According to the latest National Crime Records Bureau (NCRB) data, the conviction rate in caste-based violence cases has been decreasing consistently for three years. After the gang-rape and murder of the 19-year-old Dalit girl in Uttar Pradesh's Hathras district by upper-caste men, questions on caste-based violence in India are being raised.
Yogi Adityanath led Uttar Pradesh government has accused unidentified individuals and groups for hatching conspiracy to instigate caste violence in the state.
The conviction rate in cases related to caste-based riots in 2019 was 18.1 per cent, in 2018 it was 19.3 per cent and in 2017, the rate was as high as 30.7 per cent, according to the NCRB data.

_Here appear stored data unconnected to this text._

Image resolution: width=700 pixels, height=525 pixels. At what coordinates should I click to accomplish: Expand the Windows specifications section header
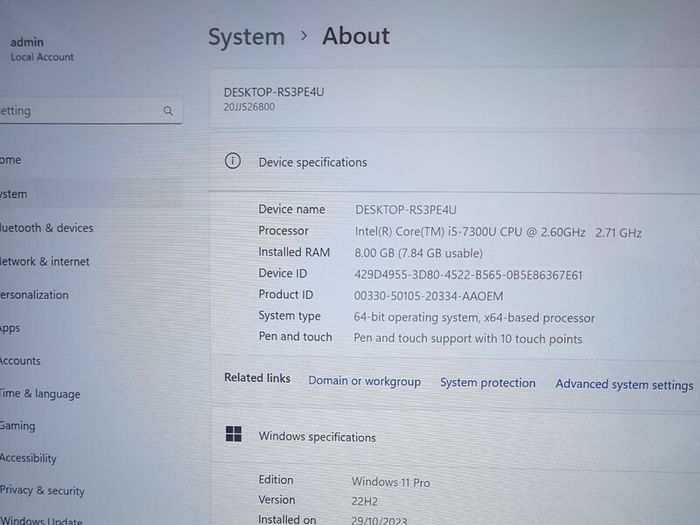454,436
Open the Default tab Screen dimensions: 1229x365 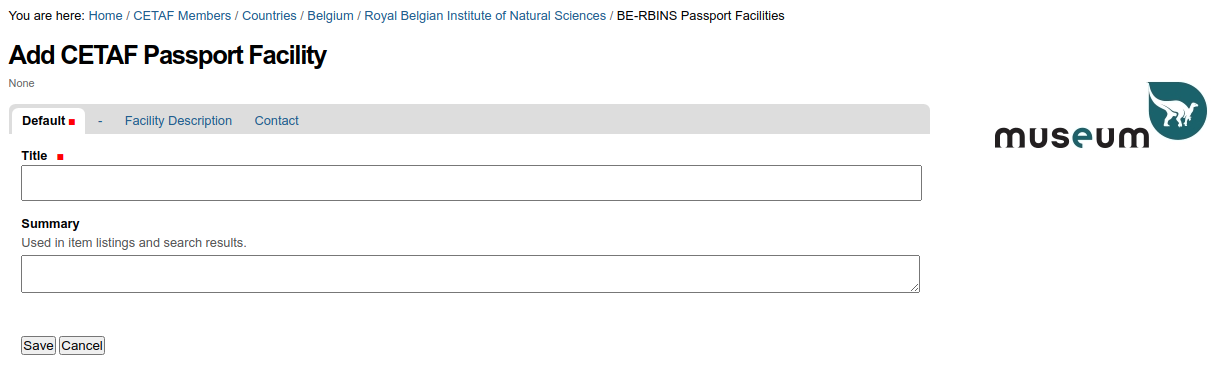48,121
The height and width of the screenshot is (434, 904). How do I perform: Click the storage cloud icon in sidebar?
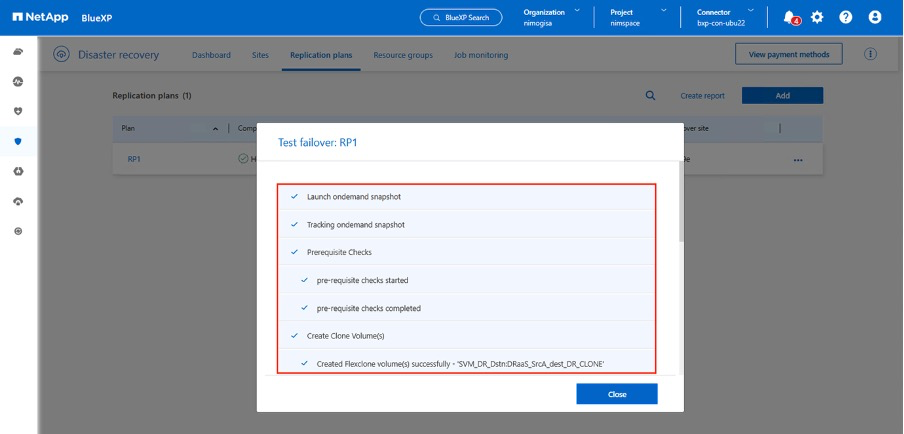[18, 51]
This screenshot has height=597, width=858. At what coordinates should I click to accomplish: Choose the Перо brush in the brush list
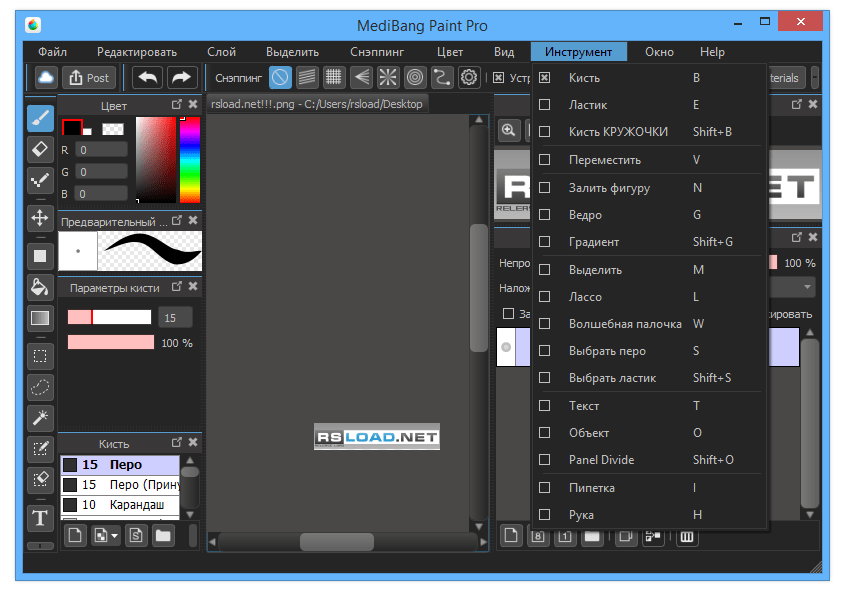[120, 465]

A total number of convictions is divided by the total cases in order to get the actual conviction rate. The total cases include convictions ordered by the courts, releases and acquittal of the accused.

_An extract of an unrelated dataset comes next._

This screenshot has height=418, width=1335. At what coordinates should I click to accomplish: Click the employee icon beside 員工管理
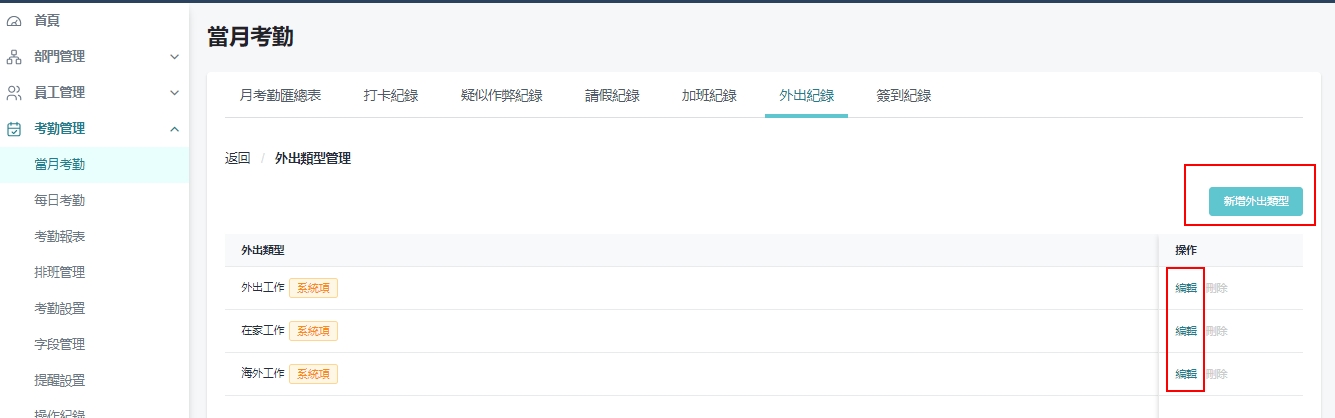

According to a News18 report, a gradual shift in the chargesheet ratio for caste-based riots was also noticed during the same period. The charge sheet rate for crimes like this was at 65.7 per cent in 2017, it was 66.7 per cent in 2019 while in 2018 it saw a decline to 35.7 per cent. The chargesheet ratio is calculated by dividing all the cases in which charge sheets were filed with the total number of cases disposed of by the cops.
A surge in pendency rate was also observed from 86.5 per cent in 2017 to 88 per cent in 2018 and in 2019, it increased to 88.9 per cent. A rise in the cases related to pendency shows that the number of new cases is surmounting the number of disposed of cases.
An analysis of the charge sheet rates reveals that Delhi has the worst chargesheet rate at 16.2 per cent and Mumbai has the poorest pendency rate of 64 per cent, out of all the 19 metropolitan cities in India. Out of all the other states, Bihar has recorded the highest pendency rate at 98 per cent and recorded the second-worst conviction rate of 13.1 per cent. For 2019, Assam showed the poorest rate of conviction at a rate of 6.7 per cent.
The NCRB data analysis also showed that there has been a marginal improvement in the national conviction rate from 2017 which recorded a rate of 48.6 per cent to 49.9 per cent in 2018 which increased to 50.2 per cent in 2019.